## [Directions]
Set the data down again, exactly as it appears below.
-- -- --
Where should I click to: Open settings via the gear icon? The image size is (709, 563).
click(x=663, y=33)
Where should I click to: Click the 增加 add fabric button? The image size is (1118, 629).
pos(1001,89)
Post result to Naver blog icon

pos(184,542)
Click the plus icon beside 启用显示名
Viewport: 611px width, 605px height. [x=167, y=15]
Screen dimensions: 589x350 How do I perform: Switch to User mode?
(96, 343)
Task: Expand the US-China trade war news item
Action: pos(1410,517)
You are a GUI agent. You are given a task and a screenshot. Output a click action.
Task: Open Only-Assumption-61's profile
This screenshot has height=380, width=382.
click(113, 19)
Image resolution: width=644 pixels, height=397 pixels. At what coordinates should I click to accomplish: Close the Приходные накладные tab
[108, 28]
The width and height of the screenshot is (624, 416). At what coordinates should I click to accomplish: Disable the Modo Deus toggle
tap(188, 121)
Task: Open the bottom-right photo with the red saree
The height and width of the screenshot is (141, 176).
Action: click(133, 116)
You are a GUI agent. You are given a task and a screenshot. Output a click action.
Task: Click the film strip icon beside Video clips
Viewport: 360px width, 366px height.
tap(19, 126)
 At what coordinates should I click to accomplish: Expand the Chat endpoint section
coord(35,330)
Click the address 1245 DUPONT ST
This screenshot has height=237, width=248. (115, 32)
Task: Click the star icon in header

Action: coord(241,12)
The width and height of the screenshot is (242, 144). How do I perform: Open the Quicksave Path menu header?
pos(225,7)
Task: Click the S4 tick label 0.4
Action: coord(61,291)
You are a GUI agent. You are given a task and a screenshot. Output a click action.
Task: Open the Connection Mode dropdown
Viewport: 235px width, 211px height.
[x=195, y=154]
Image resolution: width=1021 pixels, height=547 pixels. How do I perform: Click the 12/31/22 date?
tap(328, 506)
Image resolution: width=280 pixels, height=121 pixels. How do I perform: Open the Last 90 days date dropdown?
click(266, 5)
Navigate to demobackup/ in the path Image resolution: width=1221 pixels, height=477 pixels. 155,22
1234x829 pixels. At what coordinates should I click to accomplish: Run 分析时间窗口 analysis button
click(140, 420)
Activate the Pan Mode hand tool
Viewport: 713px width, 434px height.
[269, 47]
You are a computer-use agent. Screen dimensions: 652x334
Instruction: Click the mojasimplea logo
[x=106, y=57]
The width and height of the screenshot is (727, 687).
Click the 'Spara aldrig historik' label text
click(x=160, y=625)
-- -- --
## [Written response]
Where should I click to: Open settings via the gear icon? The image size is (709, 563).
click(x=663, y=33)
Where should I click to: Click the 增加 add fabric button? The image size is (1118, 629).
pos(1001,89)
Post result to Naver blog icon

pos(184,542)
Click the plus icon beside 启用显示名
Viewport: 611px width, 605px height. [x=167, y=15]
Screen dimensions: 589x350 How do I perform: Switch to User mode?
(96, 343)
Task: Expand the US-China trade war news item
Action: pos(1410,517)
You are a GUI agent. You are given a task and a screenshot. Output a click action.
Task: Open Only-Assumption-61's profile
This screenshot has height=380, width=382.
click(113, 19)
Image resolution: width=644 pixels, height=397 pixels. At what coordinates should I click to accomplish: Close the Приходные накладные tab
[108, 28]
The width and height of the screenshot is (624, 416). At what coordinates should I click to accomplish: Disable the Modo Deus toggle
tap(188, 121)
Task: Open the bottom-right photo with the red saree
The height and width of the screenshot is (141, 176).
Action: click(133, 116)
You are a GUI agent. You are given a task and a screenshot. Output a click action.
Task: Click the film strip icon beside Video clips
Viewport: 360px width, 366px height.
tap(19, 126)
 At what coordinates should I click to accomplish: Expand the Chat endpoint section
coord(35,330)
Click the address 1245 DUPONT ST
This screenshot has height=237, width=248. (115, 32)
Task: Click the star icon in header

Action: coord(241,12)
The width and height of the screenshot is (242, 144). How do I perform: Open the Quicksave Path menu header?
pos(225,7)
Task: Click the S4 tick label 0.4
Action: coord(61,291)
You are a GUI agent. You are given a task and a screenshot. Output a click action.
Task: Open the Connection Mode dropdown
Viewport: 235px width, 211px height.
[x=195, y=154]
Image resolution: width=1021 pixels, height=547 pixels. How do I perform: Click the 12/31/22 date?
tap(328, 506)
Image resolution: width=280 pixels, height=121 pixels. How do I perform: Open the Last 90 days date dropdown?
click(266, 5)
Navigate to demobackup/ in the path Image resolution: width=1221 pixels, height=477 pixels. 155,22
1234x829 pixels. At what coordinates should I click to accomplish: Run 分析时间窗口 analysis button
click(140, 420)
Activate the Pan Mode hand tool
Viewport: 713px width, 434px height.
[269, 47]
You are a computer-use agent. Screen dimensions: 652x334
Instruction: Click the mojasimplea logo
[x=106, y=57]
The width and height of the screenshot is (727, 687).
Click the 'Spara aldrig historik' label text
click(x=160, y=625)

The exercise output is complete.